Hi Julien, that's really interesting and I did not know that you could do this. When I arrived here in SA in 2010 I wanted to apply for PR but I had then only been married for 4 years and 8 months although my husband and I had been together for 9 years and lived together for 8 years. Even though we could prove this I was told it was not possible and they referred me to the Immigration Act. So to hear your news is great since I think it will open up doors for a lot of people. It is so common for people these days to live together for their whole life without getting married and I do not see why they should not be allowed to stay together here. Great great news.


----------



## Jujube (Sep 12, 2011)

Hi Saartje,
I believe the Immigration Act must have been amended since - see this immigration

On a side note, now that I have submitted my application on the 18th April, what are the next steps? Wait to hear? Or should I contact the helpline after a certain period of time? Should they contact me?

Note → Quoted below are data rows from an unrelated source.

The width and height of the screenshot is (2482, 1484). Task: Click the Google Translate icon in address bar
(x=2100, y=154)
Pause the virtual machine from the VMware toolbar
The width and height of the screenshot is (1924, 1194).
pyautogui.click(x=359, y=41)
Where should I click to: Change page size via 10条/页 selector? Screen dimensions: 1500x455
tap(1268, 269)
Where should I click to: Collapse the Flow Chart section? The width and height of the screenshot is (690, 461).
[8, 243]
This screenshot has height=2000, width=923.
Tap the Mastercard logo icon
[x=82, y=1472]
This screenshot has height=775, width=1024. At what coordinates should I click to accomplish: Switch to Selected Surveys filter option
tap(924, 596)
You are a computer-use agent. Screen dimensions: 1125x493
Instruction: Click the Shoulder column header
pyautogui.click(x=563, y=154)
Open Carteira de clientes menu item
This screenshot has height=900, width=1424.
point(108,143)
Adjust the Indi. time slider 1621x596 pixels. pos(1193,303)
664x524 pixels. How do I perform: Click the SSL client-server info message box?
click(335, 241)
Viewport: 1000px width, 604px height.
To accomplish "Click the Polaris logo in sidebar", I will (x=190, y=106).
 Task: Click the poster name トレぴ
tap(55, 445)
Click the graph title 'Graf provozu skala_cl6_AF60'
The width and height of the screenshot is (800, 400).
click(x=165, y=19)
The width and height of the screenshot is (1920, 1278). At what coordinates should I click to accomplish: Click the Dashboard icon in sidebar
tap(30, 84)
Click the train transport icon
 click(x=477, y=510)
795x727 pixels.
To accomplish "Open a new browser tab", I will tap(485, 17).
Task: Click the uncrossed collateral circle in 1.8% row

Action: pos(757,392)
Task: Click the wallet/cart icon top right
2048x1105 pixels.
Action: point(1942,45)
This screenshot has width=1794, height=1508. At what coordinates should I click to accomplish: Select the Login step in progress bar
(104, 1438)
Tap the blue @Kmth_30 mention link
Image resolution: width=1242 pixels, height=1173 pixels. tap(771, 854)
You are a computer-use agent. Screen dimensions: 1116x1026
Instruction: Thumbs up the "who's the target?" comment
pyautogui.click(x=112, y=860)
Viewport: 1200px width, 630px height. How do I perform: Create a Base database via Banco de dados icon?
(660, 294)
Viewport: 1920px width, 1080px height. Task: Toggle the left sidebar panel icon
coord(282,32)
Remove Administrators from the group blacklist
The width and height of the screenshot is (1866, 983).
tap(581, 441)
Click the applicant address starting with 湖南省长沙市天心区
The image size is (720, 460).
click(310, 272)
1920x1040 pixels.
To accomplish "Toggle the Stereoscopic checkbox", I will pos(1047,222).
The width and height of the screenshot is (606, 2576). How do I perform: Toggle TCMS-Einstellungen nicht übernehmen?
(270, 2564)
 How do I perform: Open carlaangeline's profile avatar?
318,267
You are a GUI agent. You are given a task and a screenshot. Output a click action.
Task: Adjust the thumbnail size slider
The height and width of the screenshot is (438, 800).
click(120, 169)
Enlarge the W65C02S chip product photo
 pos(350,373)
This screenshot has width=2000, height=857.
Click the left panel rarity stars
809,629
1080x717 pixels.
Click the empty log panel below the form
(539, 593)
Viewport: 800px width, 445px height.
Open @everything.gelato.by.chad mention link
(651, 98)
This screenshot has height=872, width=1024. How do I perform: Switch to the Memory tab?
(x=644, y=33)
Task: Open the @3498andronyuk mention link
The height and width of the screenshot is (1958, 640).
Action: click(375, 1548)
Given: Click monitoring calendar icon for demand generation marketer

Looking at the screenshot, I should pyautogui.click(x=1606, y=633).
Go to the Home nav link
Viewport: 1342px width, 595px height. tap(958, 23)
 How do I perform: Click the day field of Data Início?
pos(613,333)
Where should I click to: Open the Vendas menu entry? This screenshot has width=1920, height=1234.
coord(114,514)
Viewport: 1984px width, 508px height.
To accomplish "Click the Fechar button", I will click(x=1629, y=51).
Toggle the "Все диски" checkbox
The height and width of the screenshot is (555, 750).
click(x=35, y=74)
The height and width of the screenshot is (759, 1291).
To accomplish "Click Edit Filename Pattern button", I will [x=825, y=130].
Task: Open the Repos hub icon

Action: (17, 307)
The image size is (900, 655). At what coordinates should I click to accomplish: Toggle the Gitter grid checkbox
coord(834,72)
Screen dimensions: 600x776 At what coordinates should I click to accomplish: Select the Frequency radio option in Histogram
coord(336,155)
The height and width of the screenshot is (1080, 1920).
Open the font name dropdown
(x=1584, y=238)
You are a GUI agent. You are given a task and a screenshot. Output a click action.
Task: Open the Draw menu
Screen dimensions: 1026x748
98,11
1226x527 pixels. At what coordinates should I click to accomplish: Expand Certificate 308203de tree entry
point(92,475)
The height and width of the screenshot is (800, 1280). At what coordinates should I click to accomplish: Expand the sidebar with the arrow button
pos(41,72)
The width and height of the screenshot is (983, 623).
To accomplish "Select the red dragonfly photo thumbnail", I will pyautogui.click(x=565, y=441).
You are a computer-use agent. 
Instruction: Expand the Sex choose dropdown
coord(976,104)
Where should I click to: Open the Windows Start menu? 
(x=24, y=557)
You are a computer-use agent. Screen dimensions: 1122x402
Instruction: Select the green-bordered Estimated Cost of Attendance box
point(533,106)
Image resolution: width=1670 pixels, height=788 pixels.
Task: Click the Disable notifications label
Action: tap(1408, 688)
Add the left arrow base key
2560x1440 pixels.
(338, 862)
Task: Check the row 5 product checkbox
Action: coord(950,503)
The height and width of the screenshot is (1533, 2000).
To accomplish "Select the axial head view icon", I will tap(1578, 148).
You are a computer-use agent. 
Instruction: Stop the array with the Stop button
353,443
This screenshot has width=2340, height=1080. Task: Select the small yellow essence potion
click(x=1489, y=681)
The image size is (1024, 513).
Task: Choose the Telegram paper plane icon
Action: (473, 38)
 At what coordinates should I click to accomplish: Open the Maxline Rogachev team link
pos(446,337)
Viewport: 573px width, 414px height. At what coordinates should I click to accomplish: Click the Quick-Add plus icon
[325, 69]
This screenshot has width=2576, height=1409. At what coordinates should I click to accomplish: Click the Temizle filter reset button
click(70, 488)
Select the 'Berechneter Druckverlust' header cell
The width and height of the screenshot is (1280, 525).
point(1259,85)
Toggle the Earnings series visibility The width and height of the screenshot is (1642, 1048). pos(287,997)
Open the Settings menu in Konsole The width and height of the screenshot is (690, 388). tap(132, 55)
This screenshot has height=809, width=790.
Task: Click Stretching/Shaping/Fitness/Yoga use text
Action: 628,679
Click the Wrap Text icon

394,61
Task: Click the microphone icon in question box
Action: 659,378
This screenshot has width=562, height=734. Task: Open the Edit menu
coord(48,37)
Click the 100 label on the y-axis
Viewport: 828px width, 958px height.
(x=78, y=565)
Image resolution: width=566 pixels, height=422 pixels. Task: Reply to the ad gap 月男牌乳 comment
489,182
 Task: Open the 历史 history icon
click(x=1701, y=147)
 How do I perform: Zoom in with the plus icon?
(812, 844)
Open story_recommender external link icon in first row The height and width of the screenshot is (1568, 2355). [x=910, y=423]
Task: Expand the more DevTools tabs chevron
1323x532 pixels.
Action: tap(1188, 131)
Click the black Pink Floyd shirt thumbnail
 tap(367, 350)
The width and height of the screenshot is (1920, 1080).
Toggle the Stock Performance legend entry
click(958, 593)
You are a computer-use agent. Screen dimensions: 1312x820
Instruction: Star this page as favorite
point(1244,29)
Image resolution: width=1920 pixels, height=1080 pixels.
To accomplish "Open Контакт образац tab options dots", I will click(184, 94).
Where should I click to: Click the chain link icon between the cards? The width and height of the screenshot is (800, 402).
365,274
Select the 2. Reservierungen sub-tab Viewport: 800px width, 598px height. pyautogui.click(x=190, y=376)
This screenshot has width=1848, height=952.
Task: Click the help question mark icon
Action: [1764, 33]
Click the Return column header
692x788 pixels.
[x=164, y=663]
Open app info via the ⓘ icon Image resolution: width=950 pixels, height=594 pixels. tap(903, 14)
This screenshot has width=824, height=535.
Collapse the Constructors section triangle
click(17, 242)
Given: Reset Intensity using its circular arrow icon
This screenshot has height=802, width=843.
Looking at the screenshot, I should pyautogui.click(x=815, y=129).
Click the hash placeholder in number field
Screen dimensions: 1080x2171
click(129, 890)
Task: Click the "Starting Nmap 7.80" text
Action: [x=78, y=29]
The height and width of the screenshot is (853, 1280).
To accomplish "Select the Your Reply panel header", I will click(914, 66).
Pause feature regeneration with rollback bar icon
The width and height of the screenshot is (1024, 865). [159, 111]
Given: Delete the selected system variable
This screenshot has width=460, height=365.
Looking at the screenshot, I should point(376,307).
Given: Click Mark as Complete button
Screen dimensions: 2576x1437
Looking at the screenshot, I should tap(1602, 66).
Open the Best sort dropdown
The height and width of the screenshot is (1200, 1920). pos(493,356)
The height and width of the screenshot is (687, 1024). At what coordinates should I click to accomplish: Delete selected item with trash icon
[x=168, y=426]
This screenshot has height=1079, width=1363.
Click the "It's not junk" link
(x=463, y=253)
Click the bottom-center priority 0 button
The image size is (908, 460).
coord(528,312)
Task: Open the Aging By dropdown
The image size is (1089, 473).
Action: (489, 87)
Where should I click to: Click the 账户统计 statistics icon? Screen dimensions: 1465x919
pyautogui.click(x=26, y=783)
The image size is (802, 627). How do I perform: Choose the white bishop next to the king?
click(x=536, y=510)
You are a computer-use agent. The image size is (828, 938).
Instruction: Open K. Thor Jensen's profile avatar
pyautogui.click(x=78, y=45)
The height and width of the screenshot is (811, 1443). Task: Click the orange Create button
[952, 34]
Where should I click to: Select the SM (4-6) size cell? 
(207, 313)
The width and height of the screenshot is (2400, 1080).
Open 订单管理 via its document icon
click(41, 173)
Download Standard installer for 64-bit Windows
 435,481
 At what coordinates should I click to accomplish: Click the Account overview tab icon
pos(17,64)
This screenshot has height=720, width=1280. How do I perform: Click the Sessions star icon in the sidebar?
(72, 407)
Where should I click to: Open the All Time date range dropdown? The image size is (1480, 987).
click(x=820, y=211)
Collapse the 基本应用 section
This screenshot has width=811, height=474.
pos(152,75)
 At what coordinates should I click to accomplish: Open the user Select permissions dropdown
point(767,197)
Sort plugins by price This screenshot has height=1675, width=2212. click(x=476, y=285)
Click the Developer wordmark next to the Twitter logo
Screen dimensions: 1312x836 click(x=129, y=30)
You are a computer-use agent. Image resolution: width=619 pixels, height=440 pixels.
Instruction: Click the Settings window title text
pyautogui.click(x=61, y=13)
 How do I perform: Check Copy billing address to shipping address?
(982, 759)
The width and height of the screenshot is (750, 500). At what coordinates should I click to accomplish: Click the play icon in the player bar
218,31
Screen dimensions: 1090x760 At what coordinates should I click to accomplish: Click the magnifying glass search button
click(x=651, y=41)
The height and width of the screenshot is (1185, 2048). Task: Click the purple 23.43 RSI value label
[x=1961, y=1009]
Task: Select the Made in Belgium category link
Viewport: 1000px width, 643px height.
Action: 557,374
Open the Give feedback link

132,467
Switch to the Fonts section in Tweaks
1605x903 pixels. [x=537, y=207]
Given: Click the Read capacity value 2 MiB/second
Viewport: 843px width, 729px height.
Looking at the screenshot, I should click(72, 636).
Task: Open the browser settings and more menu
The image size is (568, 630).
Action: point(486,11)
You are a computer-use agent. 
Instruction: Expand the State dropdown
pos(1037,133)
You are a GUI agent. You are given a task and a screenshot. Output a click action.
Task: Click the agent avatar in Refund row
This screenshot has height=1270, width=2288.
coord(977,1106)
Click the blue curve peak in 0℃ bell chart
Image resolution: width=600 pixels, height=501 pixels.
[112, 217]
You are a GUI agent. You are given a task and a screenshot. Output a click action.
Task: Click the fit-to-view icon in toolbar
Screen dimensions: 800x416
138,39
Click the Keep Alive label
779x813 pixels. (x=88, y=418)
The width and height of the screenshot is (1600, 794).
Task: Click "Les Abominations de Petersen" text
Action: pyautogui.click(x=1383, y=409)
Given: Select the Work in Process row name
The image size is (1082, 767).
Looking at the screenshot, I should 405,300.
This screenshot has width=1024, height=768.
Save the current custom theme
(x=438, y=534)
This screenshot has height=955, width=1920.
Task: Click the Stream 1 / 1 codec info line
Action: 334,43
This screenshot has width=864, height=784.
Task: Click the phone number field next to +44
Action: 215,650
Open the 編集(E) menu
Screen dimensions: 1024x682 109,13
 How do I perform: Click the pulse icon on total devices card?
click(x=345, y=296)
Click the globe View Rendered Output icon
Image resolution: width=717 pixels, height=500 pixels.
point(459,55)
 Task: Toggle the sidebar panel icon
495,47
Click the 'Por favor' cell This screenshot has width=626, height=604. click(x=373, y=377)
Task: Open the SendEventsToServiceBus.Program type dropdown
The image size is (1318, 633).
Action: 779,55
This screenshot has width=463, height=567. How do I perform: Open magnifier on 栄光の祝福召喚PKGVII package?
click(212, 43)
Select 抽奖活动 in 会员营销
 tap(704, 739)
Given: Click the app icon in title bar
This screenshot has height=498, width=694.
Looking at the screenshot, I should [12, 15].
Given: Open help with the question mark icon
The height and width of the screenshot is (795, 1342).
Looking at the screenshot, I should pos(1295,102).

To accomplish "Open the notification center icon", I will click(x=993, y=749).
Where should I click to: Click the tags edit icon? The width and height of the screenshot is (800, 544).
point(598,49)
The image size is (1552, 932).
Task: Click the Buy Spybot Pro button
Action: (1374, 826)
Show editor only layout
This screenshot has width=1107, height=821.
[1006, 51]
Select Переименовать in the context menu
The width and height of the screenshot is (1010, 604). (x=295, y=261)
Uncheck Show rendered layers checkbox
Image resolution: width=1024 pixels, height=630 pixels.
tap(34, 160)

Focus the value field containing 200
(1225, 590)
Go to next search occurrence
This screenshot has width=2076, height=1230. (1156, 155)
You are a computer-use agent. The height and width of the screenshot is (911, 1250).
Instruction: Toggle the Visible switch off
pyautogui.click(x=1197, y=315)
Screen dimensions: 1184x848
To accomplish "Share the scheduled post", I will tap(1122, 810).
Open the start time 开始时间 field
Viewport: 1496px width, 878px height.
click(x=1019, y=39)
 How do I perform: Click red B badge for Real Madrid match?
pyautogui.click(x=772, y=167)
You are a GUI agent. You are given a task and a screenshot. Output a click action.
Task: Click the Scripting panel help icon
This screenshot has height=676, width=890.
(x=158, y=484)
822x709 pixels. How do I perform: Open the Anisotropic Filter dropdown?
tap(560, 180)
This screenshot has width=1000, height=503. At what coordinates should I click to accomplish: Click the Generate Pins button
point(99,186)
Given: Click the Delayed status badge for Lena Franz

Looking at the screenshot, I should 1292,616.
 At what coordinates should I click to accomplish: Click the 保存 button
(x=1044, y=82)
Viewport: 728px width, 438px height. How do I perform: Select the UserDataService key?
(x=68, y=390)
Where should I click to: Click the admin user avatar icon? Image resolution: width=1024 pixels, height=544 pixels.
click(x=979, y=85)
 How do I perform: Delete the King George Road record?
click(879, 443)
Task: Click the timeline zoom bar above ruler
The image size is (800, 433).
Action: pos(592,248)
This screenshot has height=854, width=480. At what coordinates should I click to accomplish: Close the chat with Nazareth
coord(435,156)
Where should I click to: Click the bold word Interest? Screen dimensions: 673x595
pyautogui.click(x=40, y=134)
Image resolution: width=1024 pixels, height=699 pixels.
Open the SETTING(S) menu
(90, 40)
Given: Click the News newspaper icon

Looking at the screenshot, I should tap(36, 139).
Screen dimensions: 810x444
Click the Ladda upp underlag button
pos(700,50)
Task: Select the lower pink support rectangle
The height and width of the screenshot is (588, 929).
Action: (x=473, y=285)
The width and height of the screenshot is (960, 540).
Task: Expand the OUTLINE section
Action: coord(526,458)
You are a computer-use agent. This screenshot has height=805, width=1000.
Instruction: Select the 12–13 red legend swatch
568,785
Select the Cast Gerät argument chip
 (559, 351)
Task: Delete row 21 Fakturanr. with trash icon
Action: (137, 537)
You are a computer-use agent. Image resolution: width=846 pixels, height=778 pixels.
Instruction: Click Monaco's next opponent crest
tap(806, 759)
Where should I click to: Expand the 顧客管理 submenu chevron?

Thanks for letting me know.

Cheers,
Julien


----------



## Saartjie (Mar 1, 2010)

Jujube said:


> Hi Saartje,
> I believe the Immigration Act must have been amended since - see this immigration
> 
> On a side note, now that I have submitted my application on the 18th April, what are the next steps? Wait to hear? Or should I contact the helpline after a certain period of time? Should they contact me?
> ...


I am aware that the Immigration Act is due to be amended by the Immigration Amendment Bill 2010 which has yet to be implemented however this has not happened yet thankfully as the Immigration Bill is going to make everything a lot more difficult. For example, a spouse of an SA citizen who enters SA on a visitors visa cannot then apply for TR or PR in SA but must return to their home country and apply there.

Saying that, I am glad to see that things are changing for sure. So keeping fingers crossed for you that your PR will come through quickly!

Once submitted you can now only wait. The help line is not really a help line as their information is usually inaccurate and by calling them you can usually get more confused and frustrated. I would make enquiries every three months or so just to have a record at HA that you are actively making enquiries.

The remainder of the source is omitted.